▸ Supplied material
* * * * *
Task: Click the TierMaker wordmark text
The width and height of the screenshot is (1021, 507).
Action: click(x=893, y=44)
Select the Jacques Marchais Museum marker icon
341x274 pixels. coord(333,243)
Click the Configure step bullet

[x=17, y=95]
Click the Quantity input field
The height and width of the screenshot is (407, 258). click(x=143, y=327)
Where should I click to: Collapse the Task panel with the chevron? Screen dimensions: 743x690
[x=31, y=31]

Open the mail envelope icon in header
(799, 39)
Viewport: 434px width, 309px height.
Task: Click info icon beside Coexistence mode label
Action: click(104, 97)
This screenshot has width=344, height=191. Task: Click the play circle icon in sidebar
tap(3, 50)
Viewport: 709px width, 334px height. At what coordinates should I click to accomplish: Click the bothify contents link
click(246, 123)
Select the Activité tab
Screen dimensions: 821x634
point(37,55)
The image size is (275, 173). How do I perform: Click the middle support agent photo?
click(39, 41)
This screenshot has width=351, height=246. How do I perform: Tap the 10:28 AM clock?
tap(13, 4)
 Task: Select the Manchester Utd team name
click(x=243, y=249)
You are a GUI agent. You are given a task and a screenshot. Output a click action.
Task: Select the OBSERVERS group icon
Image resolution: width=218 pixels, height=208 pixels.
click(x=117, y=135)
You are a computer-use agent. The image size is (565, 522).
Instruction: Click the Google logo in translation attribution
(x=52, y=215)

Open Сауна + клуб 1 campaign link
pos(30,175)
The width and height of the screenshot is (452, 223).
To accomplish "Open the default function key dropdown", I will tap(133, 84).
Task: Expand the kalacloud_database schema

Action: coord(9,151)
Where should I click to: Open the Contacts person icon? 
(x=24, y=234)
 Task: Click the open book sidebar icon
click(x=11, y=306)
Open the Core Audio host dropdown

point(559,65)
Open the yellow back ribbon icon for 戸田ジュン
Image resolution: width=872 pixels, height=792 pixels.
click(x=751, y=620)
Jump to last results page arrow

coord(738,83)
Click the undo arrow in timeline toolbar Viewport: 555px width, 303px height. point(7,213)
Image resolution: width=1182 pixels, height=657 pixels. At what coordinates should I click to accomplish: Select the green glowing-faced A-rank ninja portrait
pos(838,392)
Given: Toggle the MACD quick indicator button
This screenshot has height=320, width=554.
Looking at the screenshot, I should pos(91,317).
* * * * *
▸ What you need to do
Write out all records exactly, keeping every detail.

▸ Expected answer
Task: Click the TierMaker wordmark text
The width and height of the screenshot is (1021, 507).
Action: click(x=893, y=44)
Select the Jacques Marchais Museum marker icon
341x274 pixels. coord(333,243)
Click the Configure step bullet

[x=17, y=95]
Click the Quantity input field
The height and width of the screenshot is (407, 258). click(x=143, y=327)
Where should I click to: Collapse the Task panel with the chevron? Screen dimensions: 743x690
[x=31, y=31]

Open the mail envelope icon in header
(799, 39)
Viewport: 434px width, 309px height.
Task: Click info icon beside Coexistence mode label
Action: click(104, 97)
This screenshot has width=344, height=191. Task: Click the play circle icon in sidebar
tap(3, 50)
Viewport: 709px width, 334px height. At what coordinates should I click to accomplish: Click the bothify contents link
click(246, 123)
Select the Activité tab
Screen dimensions: 821x634
point(37,55)
The image size is (275, 173). How do I perform: Click the middle support agent photo?
click(39, 41)
This screenshot has width=351, height=246. How do I perform: Tap the 10:28 AM clock?
tap(13, 4)
 Task: Select the Manchester Utd team name
click(x=243, y=249)
You are a GUI agent. You are given a task and a screenshot. Output a click action.
Task: Select the OBSERVERS group icon
Image resolution: width=218 pixels, height=208 pixels.
click(x=117, y=135)
You are a computer-use agent. The image size is (565, 522).
Instruction: Click the Google logo in translation attribution
(x=52, y=215)

Open Сауна + клуб 1 campaign link
pos(30,175)
The width and height of the screenshot is (452, 223).
To accomplish "Open the default function key dropdown", I will tap(133, 84).
Task: Expand the kalacloud_database schema

Action: coord(9,151)
Where should I click to: Open the Contacts person icon? 
(x=24, y=234)
 Task: Click the open book sidebar icon
click(x=11, y=306)
Open the Core Audio host dropdown

point(559,65)
Open the yellow back ribbon icon for 戸田ジュン
Image resolution: width=872 pixels, height=792 pixels.
click(x=751, y=620)
Jump to last results page arrow

coord(738,83)
Click the undo arrow in timeline toolbar Viewport: 555px width, 303px height. point(7,213)
Image resolution: width=1182 pixels, height=657 pixels. At what coordinates should I click to accomplish: Select the green glowing-faced A-rank ninja portrait
pos(838,392)
Given: Toggle the MACD quick indicator button
This screenshot has height=320, width=554.
Looking at the screenshot, I should pos(91,317).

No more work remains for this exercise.